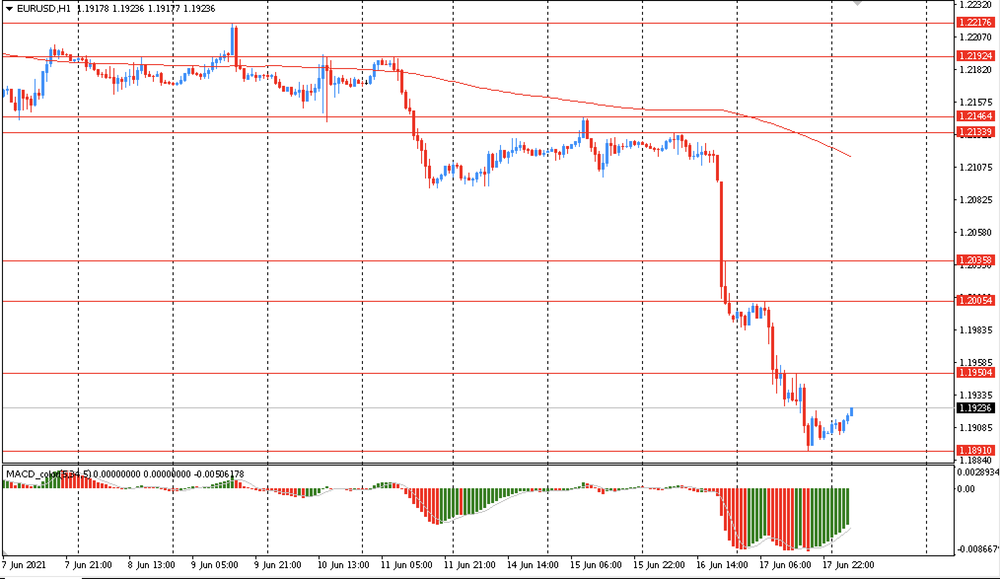Viewport: 1000px width, 579px height.
Task: Click the 7 Jun 2021 date label
Action: pyautogui.click(x=26, y=565)
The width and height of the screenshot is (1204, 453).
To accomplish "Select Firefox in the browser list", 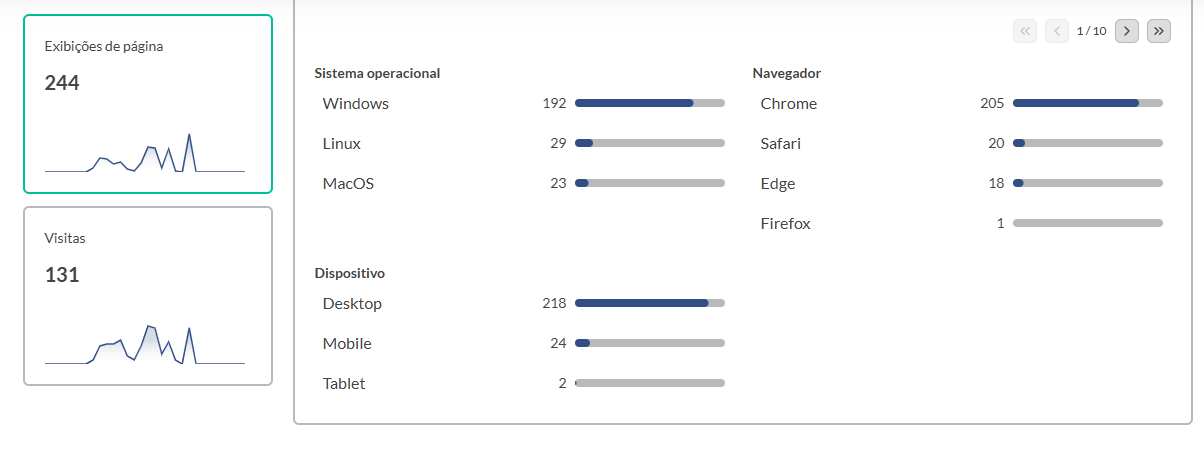I will pyautogui.click(x=786, y=224).
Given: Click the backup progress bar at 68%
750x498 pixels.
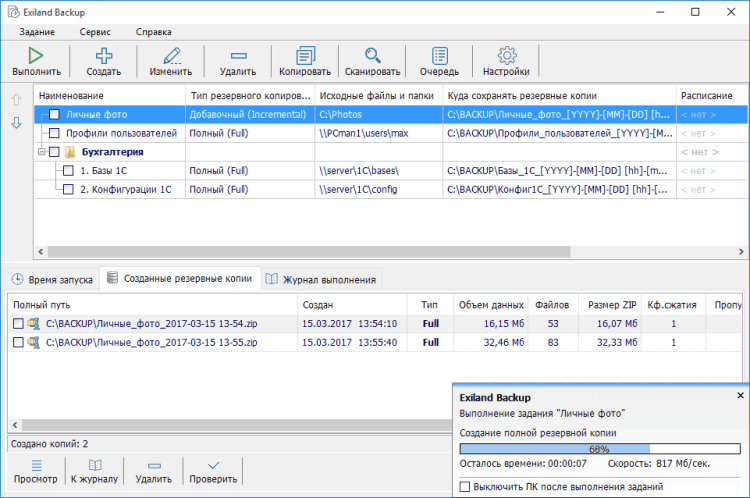Looking at the screenshot, I should point(599,449).

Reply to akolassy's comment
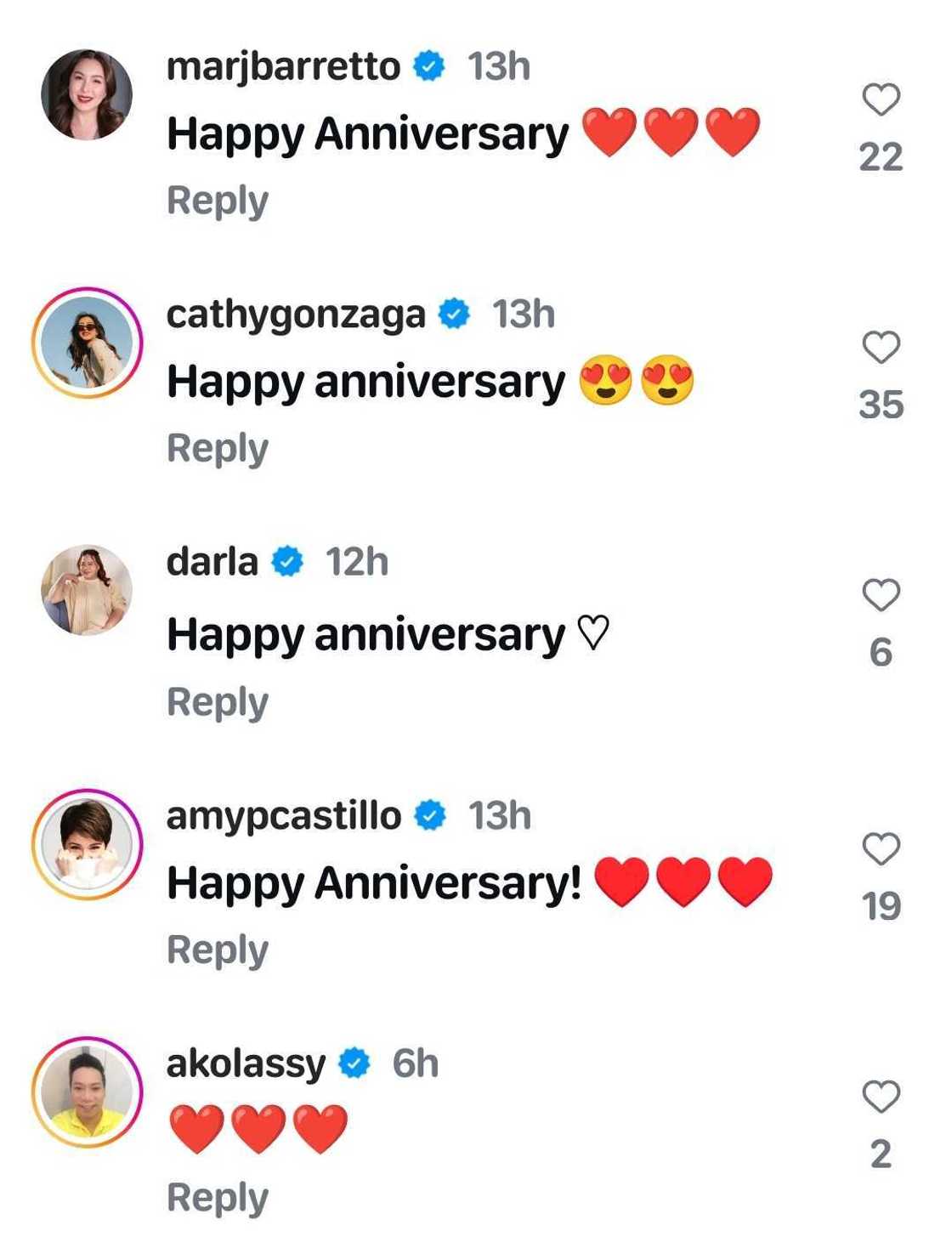click(x=218, y=1198)
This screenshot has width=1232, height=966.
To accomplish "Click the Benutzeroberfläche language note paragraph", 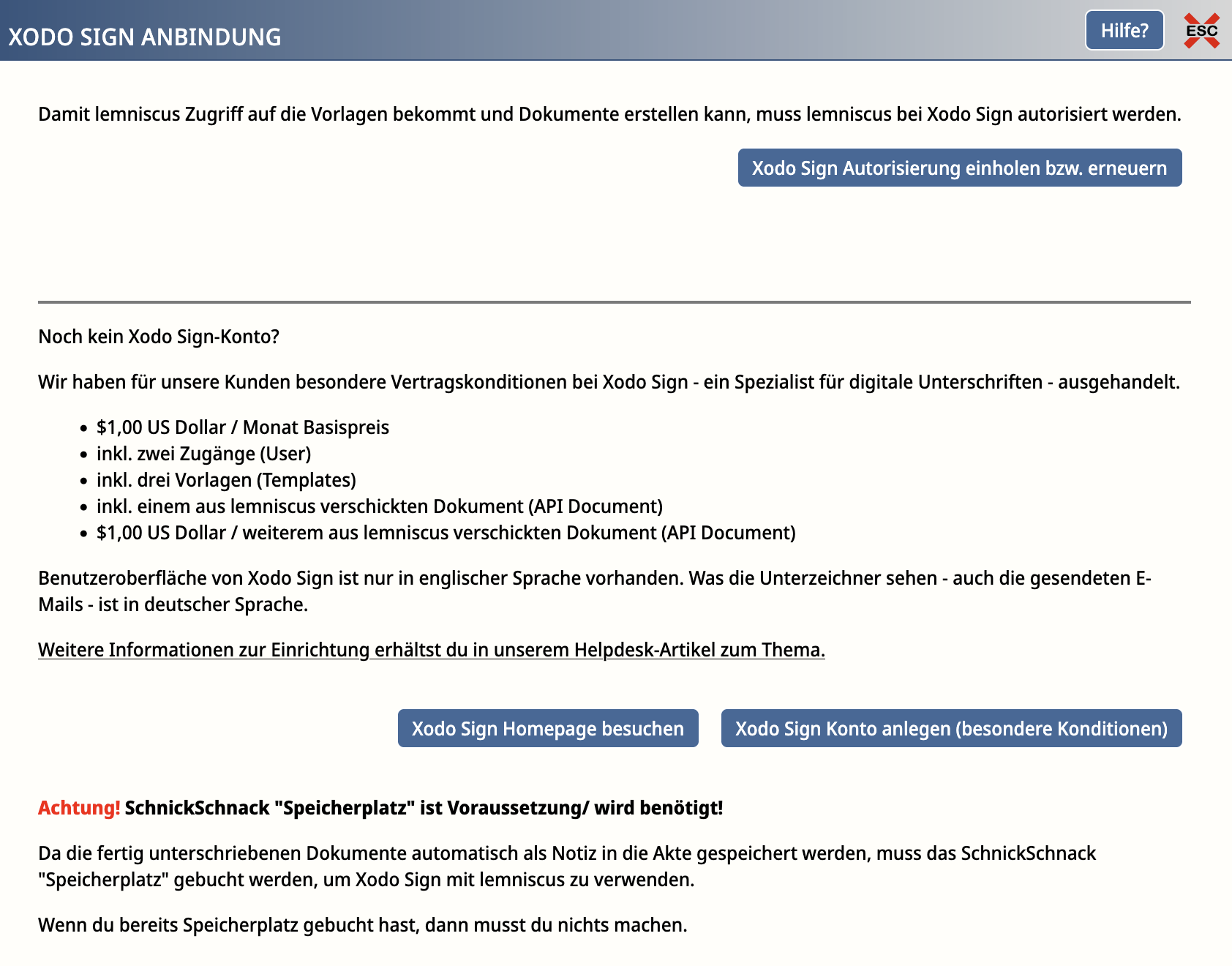I will pos(594,591).
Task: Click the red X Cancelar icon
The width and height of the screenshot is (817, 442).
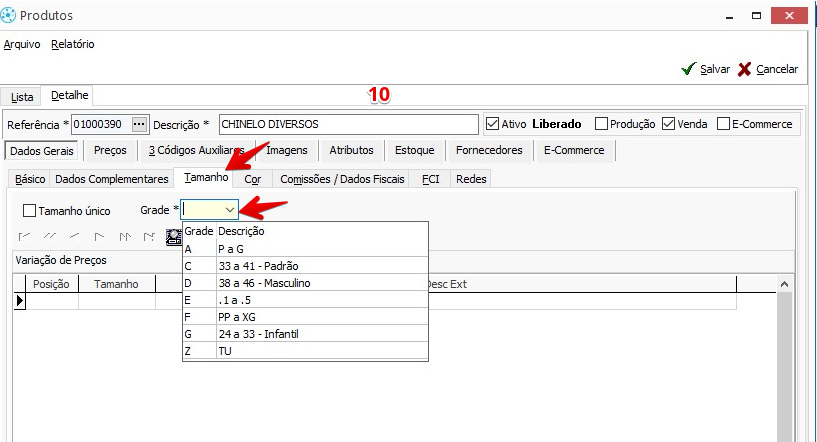Action: pyautogui.click(x=745, y=69)
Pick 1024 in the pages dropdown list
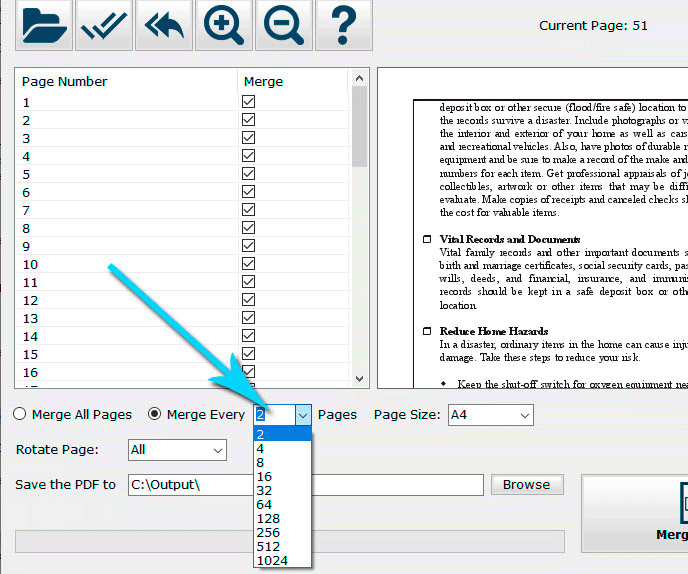 click(x=283, y=560)
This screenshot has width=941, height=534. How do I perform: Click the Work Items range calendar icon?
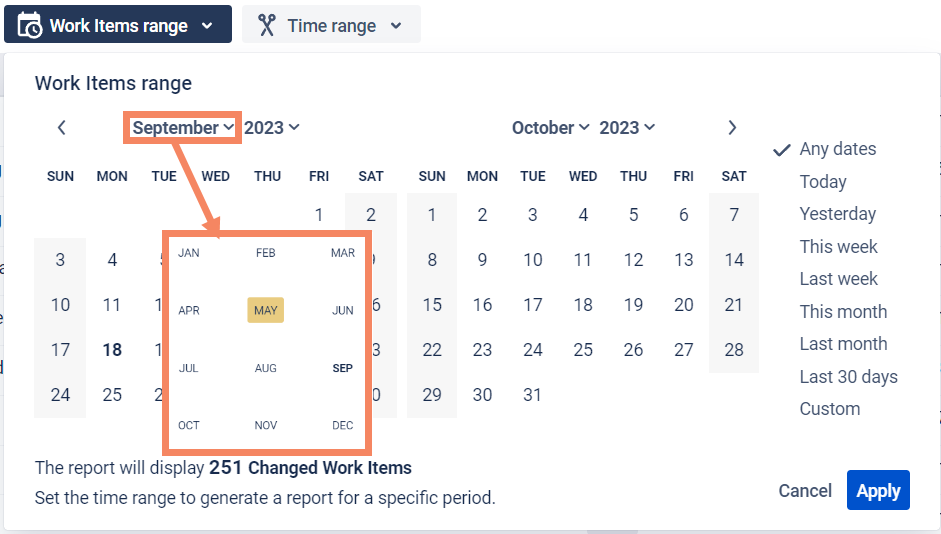30,25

**WORK REQUEST:**
The answer must consist of the line containing "Task: Click the red X Cancelar icon" and every line after it through the end of the records, retyped exactly, with all pictures left out.

**SOLUTION TO THE PROBLEM:**
Task: Click the red X Cancelar icon
The width and height of the screenshot is (817, 442).
Action: pyautogui.click(x=745, y=69)
Pick 1024 in the pages dropdown list
 click(x=283, y=560)
This screenshot has width=941, height=534. How do I perform: Click the Work Items range calendar icon?
30,25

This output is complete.